(Stored items)
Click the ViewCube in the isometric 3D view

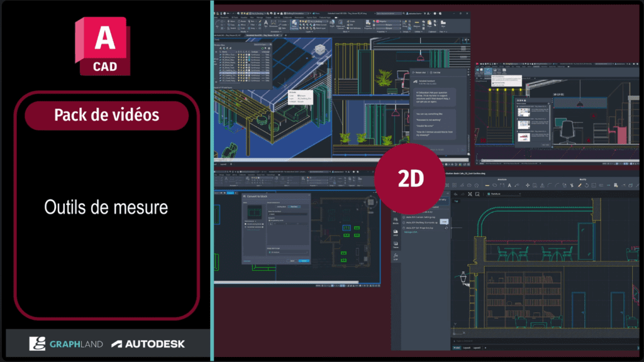(x=321, y=51)
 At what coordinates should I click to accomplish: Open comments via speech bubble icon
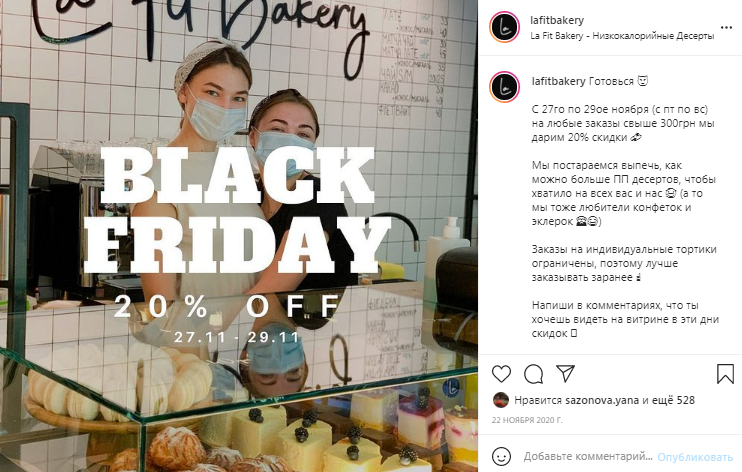(533, 374)
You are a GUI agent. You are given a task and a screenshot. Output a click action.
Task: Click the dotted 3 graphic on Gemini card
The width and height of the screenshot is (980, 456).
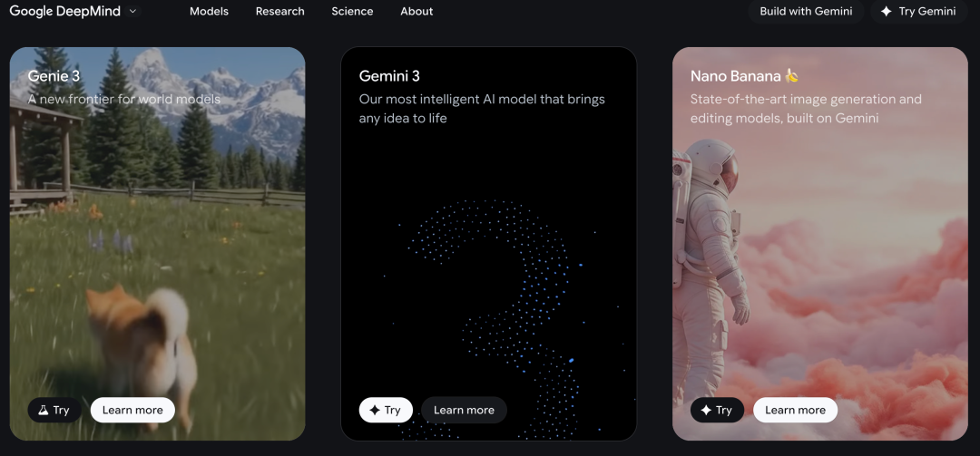coord(500,318)
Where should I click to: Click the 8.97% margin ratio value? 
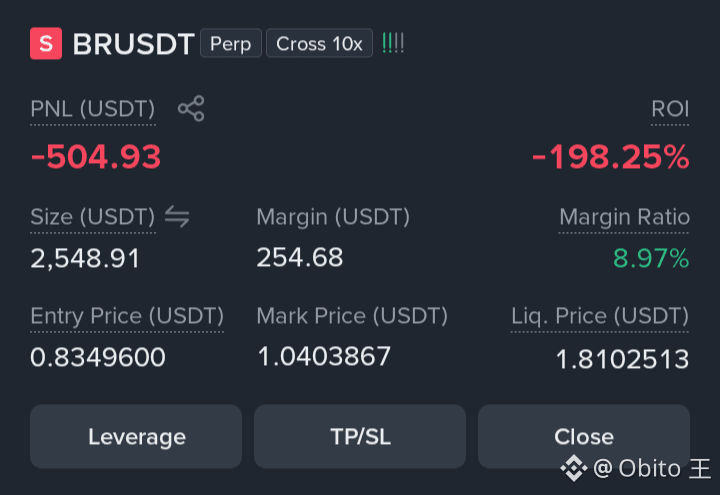pyautogui.click(x=651, y=258)
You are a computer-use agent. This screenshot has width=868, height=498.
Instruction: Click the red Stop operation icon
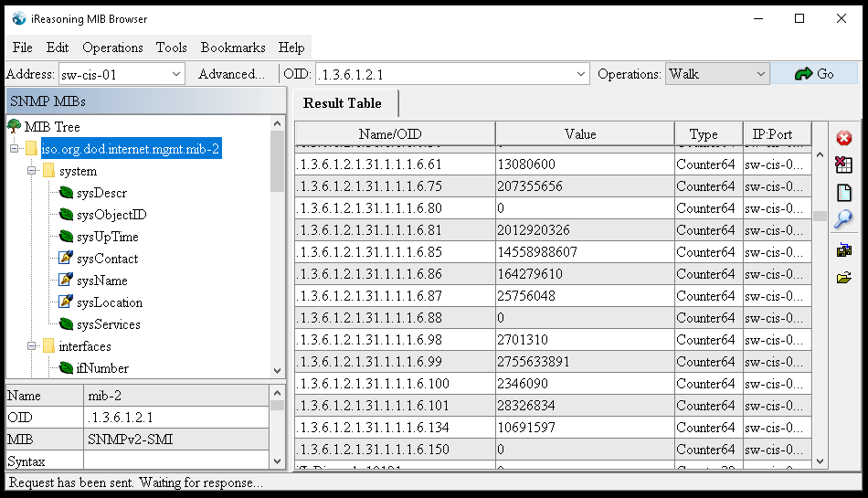(843, 138)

What is needed: In the records above, find the line that contains "Where should I". Retype it and every line after it, exactly, leaving out all pictures.

Problem solution:
Where should I click to: Click the 8.97% margin ratio value? 
pyautogui.click(x=651, y=258)
You are a computer-use agent. This screenshot has width=868, height=498.
Instruction: Click the red Stop operation icon
(843, 138)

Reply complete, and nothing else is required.